Rute Prezado trabalha há alguns anos para compensar os gastos familiares. «Dá para eu comer na escola ou para comprar alguma coisa sem ter de pedir dinheiro aos meus pais.» Agora abandonou as entrevistas dos estudos de mercado, o curso tornou-se a sua prioridade absoluta.
«Não vou conseguir manter um trabalho com tudo o que tenho de estudar. Neste momento estou a pedir ajuda aos meus pais. Para eu poder estudar, eles vão ter de fazer menos gastos, não podem comprar coisas que até aqui compravam, até mesmo alguma comida, não vão poder ter dinheiro de lado para alguma emergência... Não sei se vou ter de arranjar trabalhos de vez em quando para ter dinheiro para as minhas despesas.»
Rute não adivinha o futuro, mas prevê que terá mesmo de deixar algumas cadeiras para trás, trocando as aulas e os livros por um part-time.
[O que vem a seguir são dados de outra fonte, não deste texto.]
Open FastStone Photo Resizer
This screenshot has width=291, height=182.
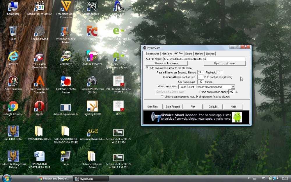(x=65, y=82)

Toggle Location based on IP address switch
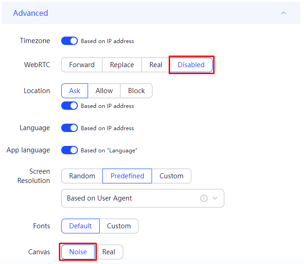70,106
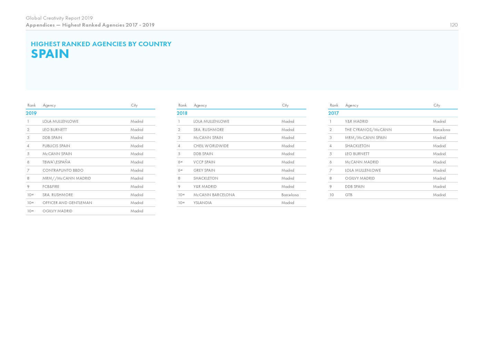
Task: Select FCB&FIRE agency row
Action: pos(51,187)
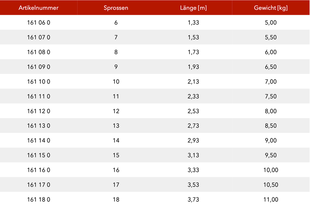Click article number 161 08 0

tap(39, 52)
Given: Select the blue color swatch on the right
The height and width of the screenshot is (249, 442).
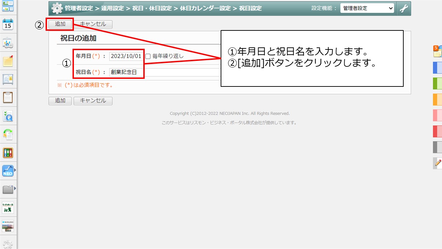Looking at the screenshot, I should 437,68.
Afinal, as despesas têm mesmo de ser pagas e o dinheiro ainda não cai do céu. «Quando soube que tinha entrado, a minha mãe disse-me que não sabia como é que ia conseguir pagar os meus estudos. A única coisa que posso fazer é arranjar um trabalho fixo, com estatuto de trabalhador-estudante e tentar alterar as datas dos exames. Mas isso é cheio de limitações!»
A situação irá manter-se ao longo da licenciatura, «a não ser que alguém ganhe a lotaria, o que eu duvido muito.» Rute nem sequer joga, prefere apostar no seguro, mas isso significa fazer opções: a frequência do curso ou o dinheiro para o pagar.
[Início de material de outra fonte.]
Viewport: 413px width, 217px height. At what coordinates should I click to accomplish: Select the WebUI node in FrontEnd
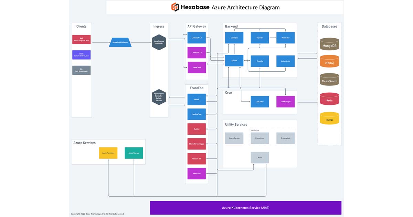click(x=197, y=99)
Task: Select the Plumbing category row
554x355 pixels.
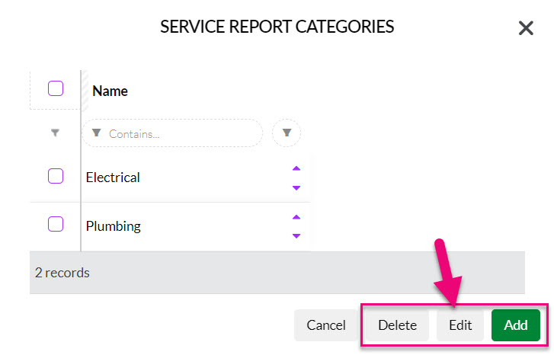Action: pos(170,227)

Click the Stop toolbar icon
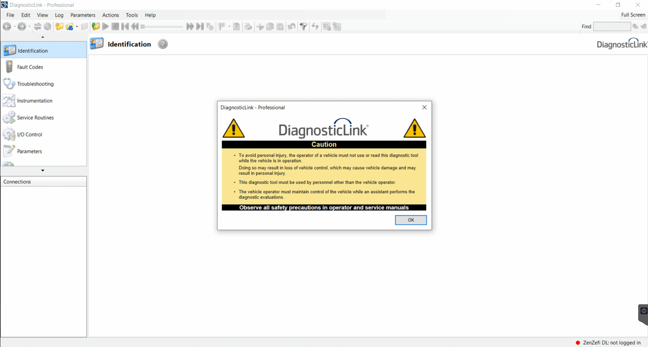[115, 26]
«Tenho o horário da tarde na faculdade. Se eu for trabalhar à noite, faço o horário das 18h às 22h e chego a casa às 23h, na melhor das hipóteses, com os transportes públicos. Tenho a manhã ou a noite para estudar e, estando a trabalhar, é muito difícil. Assim, vivo para o trabalho e para o estudo e não faço mais nada. Mas as pessoas precisam de sair um bocado, de ter ar fresco e sanidade mental, nem que seja estar com os amigos ou arranjar um sítio onde ler um livro de vez em quando. Isso deixava de existir, se eu estivesse a trabalhar.»
Muito dinheiro
Rute Prezado não espera muito da nova ministra da Ciência e do Ensino Superior. «A minha esperança é a reacção dos estudantes. Há imensa revolta. Isto realmente não pode ficar assim e nós têm razão, não andamos a gritar só porque nos apetece. Nota-se que as pessoas estão revoltadas com o valor das propinas. Põem-se a fazer contas e têm noção de que é muito dinheiro», afirma.
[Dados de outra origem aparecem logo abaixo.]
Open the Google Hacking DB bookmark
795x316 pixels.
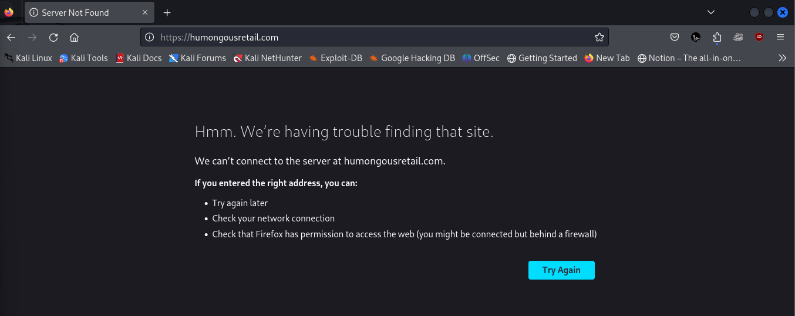[x=412, y=58]
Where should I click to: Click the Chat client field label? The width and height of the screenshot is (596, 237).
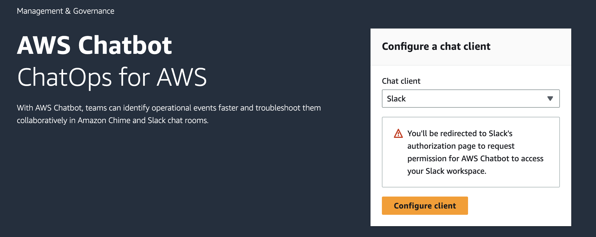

«Percebi que, por trás destes valores, está a ideia de que a propina alta tem de ser a das instituições de prestígio. É uma ideia tão errada!», nota. «É como dizer: “Se queres ser alguém na vida, vai para a faculdade com a propina alta.” Isso vai condicionar as pessoas que não têm grande disponibilidade financeira. Há famílias que vão começar a fazer contas e a decidir que os filhos não podem ir para um determinado curso – mesmo que seja aquele de que gostam – porque não podem pagar a propina. As pessoas deixam de fazer aquilo que realmente gostam e, quando isso acontece, em geral não são muito boas. Vão-se formar dois pólos: as pessoas que podem pagar os cursos que querem tirar e as que não podem», alerta.
Entretanto, Rute continua o seu percurso diário, da casa para a faculdade, sempre a subir, prometendo a si mesma não se cansar.